Trade unions will hold a confidential vote on November 20 and 21 to determine whether to go on an indefinite strike to replace the National Pension Scheme (NPS) with the Old Pension Scheme (OPS). The vote will involve approximately 12 lakh Indian Railways employees and 3.9 lakh civilian workers in various defense establishments, including ordnance factories. If two-thirds of the voters favour, the unions will go ahead with their indefinite strike plans. Already parallels are drawn comparing the proposed strike with the railway strike of 1974, which has very much relevance even today. So what is this 1974 strike all about?
The 20-day railway workers' strike of 1974 was a watershed moment in the history of labour movements in India. It sent shockwaves through the government of Prime Minister Indira Gandhi, raising concerns about the growing power of labour unions in the country. This strike, which paralyzed the Indian Railways and disrupted daily life for millions, was a turning point in the ongoing struggle between the government and labour unions, highlighting the pressing issues of workers' rights and the demand for better working conditions.
The Spark of the Strike
The origins of the 1974 railway strike can be traced back to several long-standing grievances of the railway workers. The primary issue was the demand for better wages and working conditions, which had been accumulating for years. Workers were frustrated with their stagnant wages, lack of job security, and the absence of a pension scheme.

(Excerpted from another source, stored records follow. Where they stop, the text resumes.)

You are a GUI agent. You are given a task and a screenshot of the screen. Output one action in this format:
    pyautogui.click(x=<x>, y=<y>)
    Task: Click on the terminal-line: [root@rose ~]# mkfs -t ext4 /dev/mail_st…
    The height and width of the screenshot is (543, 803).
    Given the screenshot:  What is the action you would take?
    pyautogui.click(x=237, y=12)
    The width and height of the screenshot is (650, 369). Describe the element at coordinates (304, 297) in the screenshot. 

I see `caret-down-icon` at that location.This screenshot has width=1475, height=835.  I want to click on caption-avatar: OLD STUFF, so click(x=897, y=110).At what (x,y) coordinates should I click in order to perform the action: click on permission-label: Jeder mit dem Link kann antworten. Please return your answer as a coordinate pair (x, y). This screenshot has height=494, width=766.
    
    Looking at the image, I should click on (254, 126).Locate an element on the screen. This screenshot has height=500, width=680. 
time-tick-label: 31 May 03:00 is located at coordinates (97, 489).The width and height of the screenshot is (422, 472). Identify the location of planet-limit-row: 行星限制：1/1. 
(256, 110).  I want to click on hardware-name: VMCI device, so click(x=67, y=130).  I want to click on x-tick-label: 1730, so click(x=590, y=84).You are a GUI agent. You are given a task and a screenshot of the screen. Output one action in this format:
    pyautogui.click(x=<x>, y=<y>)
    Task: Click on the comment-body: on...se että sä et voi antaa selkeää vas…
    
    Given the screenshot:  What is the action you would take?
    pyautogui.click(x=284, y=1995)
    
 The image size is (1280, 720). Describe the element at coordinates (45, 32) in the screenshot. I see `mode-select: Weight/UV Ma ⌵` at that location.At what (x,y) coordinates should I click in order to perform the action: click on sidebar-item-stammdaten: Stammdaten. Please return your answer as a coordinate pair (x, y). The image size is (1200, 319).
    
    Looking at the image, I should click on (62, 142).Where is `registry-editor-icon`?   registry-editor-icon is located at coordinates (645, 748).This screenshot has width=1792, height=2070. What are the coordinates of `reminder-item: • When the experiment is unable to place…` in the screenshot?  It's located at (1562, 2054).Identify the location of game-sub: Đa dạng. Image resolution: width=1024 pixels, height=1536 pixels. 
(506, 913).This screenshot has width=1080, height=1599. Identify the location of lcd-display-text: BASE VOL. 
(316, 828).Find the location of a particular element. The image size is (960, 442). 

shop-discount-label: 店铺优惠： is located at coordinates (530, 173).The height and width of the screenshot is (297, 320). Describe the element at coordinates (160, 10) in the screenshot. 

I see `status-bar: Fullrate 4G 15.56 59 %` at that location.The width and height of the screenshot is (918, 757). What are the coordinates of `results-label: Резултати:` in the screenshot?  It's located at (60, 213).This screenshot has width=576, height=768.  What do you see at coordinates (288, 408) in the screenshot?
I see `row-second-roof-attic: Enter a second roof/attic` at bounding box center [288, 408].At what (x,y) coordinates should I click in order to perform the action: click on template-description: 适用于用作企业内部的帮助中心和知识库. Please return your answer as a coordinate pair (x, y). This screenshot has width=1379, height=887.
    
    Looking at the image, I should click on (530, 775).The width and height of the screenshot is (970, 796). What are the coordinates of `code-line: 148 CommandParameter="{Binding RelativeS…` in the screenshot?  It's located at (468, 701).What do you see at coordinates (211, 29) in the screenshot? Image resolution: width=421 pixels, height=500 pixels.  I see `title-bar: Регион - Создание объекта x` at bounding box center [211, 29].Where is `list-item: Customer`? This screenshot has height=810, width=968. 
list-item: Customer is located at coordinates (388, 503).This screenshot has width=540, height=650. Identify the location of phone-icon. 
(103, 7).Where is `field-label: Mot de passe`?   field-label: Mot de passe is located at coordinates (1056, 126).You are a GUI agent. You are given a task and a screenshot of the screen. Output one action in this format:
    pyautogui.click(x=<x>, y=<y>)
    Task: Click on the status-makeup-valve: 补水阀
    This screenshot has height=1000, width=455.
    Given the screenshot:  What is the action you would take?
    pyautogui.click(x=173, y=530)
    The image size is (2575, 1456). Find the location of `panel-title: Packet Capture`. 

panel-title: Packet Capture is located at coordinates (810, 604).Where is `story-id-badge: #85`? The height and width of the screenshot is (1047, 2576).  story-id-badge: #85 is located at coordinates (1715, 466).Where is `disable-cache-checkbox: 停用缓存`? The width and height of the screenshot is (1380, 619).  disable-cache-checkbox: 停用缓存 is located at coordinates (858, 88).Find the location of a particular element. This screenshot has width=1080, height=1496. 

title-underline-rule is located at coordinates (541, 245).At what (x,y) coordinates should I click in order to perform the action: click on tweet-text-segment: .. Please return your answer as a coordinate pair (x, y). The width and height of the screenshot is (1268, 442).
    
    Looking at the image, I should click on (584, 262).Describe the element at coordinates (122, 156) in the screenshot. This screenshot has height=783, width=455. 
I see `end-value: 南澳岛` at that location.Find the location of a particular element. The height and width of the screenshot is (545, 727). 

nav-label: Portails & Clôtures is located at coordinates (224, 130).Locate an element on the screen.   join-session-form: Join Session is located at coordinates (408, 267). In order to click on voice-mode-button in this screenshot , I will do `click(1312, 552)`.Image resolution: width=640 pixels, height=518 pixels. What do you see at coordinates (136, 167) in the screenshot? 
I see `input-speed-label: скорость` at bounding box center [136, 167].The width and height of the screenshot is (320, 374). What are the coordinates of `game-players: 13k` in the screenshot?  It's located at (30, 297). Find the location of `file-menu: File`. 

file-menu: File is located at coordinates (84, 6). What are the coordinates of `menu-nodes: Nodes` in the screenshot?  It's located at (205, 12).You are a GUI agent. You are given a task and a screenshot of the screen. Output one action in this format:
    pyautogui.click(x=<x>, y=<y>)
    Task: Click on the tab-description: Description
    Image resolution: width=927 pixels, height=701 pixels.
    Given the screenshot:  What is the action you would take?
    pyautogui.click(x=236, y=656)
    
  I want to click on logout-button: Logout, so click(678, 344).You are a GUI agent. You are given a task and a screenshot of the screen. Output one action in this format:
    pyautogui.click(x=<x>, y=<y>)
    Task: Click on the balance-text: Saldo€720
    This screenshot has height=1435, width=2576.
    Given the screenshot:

The labour unions, notably the All India Railwaymen's Federation (AIRF) and the National Federation of Indian Railwaymen (NFIR), spearheaded the movement. These unions had been negotiating with the government for several months before the strike, seeking better terms for the railway workers.
The All India Railwaymen's Federation (AIRF) held a strike demanding an eight-hour workday for locomotive staff and a pay raise. The strike was prompted by stagnant pay scales for locomotive staff, which had not risen in many years, even though pay scales for other government-owned entities had increased.
In addition, the AIRF was concerned about the Railway Board's practice of using the term "continuous work" to describe locomotive staff duties. This implied that workers could be required to work for as long as the train was in motion, even for several days at a time. The AIRF argued that this violated the internationally accepted standard of an eight-hour workday.
Traditional railway union leaders were also becoming increasingly distant from worker demands and aligned with politicians. This further alienated workers, especially locomotive pilots.
The spread of diesel engines and the increased workload on locomotive staff since the 1960s had extended continuous working hours to days, which created even more resentment. Despite being a government-owned entity, the Railways had not implemented the eight-hour workday for locomotive staff.
The Strike Unleashed
On May 8, 1974, the unions declared a nationwide strike, impacting the operations of the Indian Railways. Approximately 1.7 million railway workers joined the strike, leading to the near-total shutdown of train services across the country. The strike's widespread nature was an indicator of the deep-rooted dissatisfaction among railway employees.
The strike had a severe impact on the economy and daily life. Trains, which were the lifeline of transportation in India, came to a screeching halt. Passengers were stranded, goods remained undelivered, and businesses suffered significant losses. The government was forced to take immediate action.
The Indira Gandhi government, caught off guard by the scale of the strike, declared a state of emergency on June 25, 1975. This move gave the government sweeping powers, including the authority to suppress dissent and curtail civil liberties. It also led to the arrest of many labour leaders and activists who were actively involved in the strike.
The government began negotiations with the labour unions, ultimately reaching an agreement with them. The major outcome of the negotiations was the formation of a committee to address the workers' concerns, and a commitment to addressing some of the workers' long-standing demands, including wage revisions.
Legacy and Impact
The 1974 railway strike had a profound and lasting impact on labour movements in India. It demonstrated the collective strength of workers when they united for a common cause. The strike also highlighted the challenges faced by the working class in India, such as fair wages, job security, and access to a pension scheme.
The strike marked the beginning of a series of labour movements and strikes in the following years, challenging the government's approach to labour policies and workers' rights. In essence, it laid the groundwork for broader discussions on labour reforms, social security, and the rights of the working class in India.
The 20-day railway workers' strike of 1974 remains a significant chapter in the annals of India's labour history. It exposed the deep-seated discontent among the railway workers and the challenges they faced in their quest for better working conditions. The strike's impact was not limited to the railway industry; it had a broader influence on labour movements and workers' rights in the country, setting the stage for future discussions and reforms in labour policies. It is a testament to the power of collective action and the role of labour unions in advocating for the rights of the working class.